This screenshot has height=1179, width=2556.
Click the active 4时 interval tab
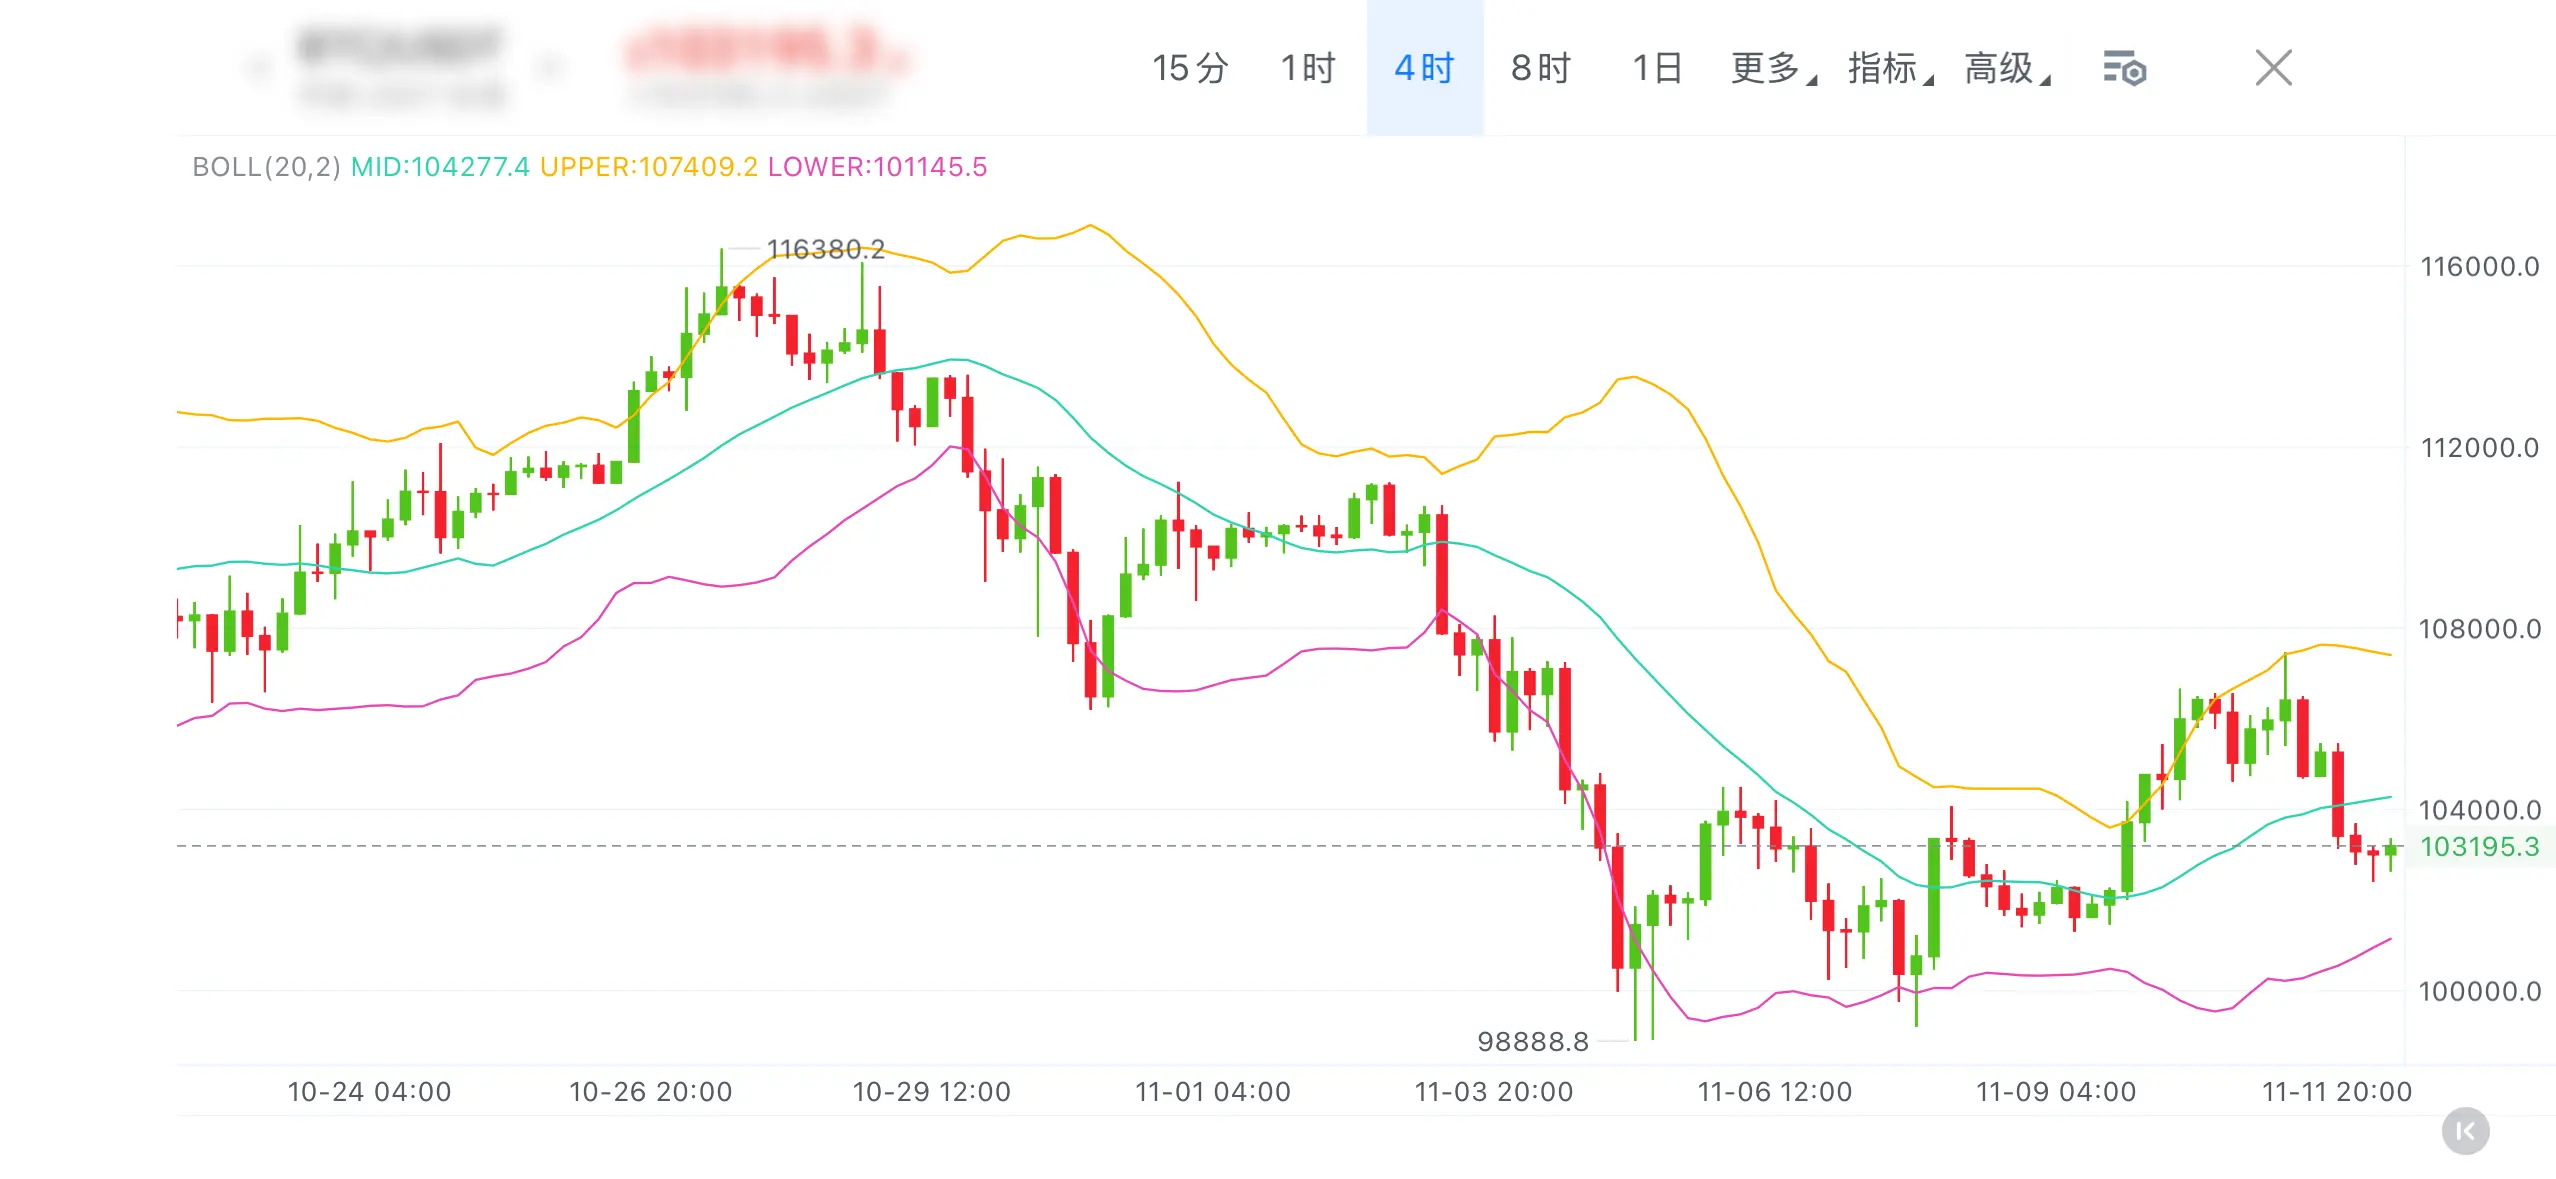click(1424, 68)
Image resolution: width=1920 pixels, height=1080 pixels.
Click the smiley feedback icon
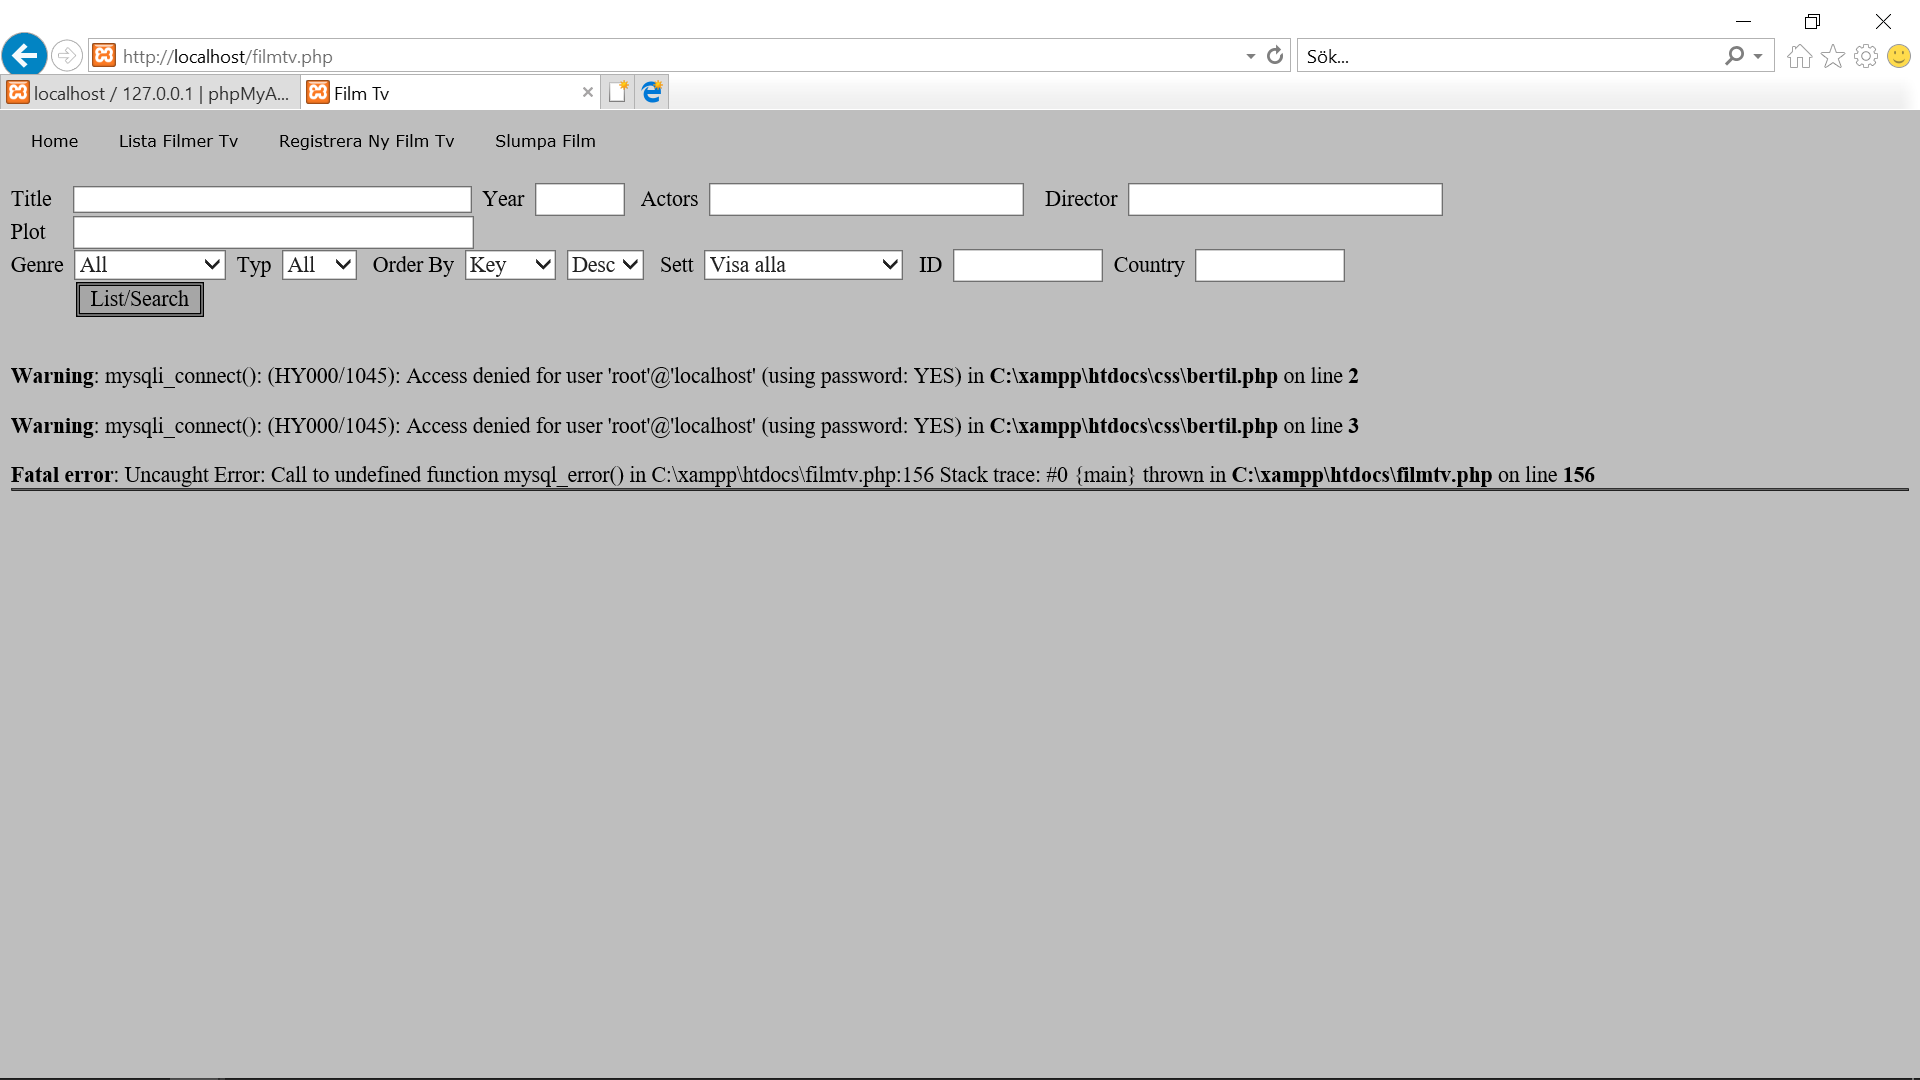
● ● ● ●
● What is needed
Look over the entries above and say how many lines contain "width"; give only the number.

● Your solution
2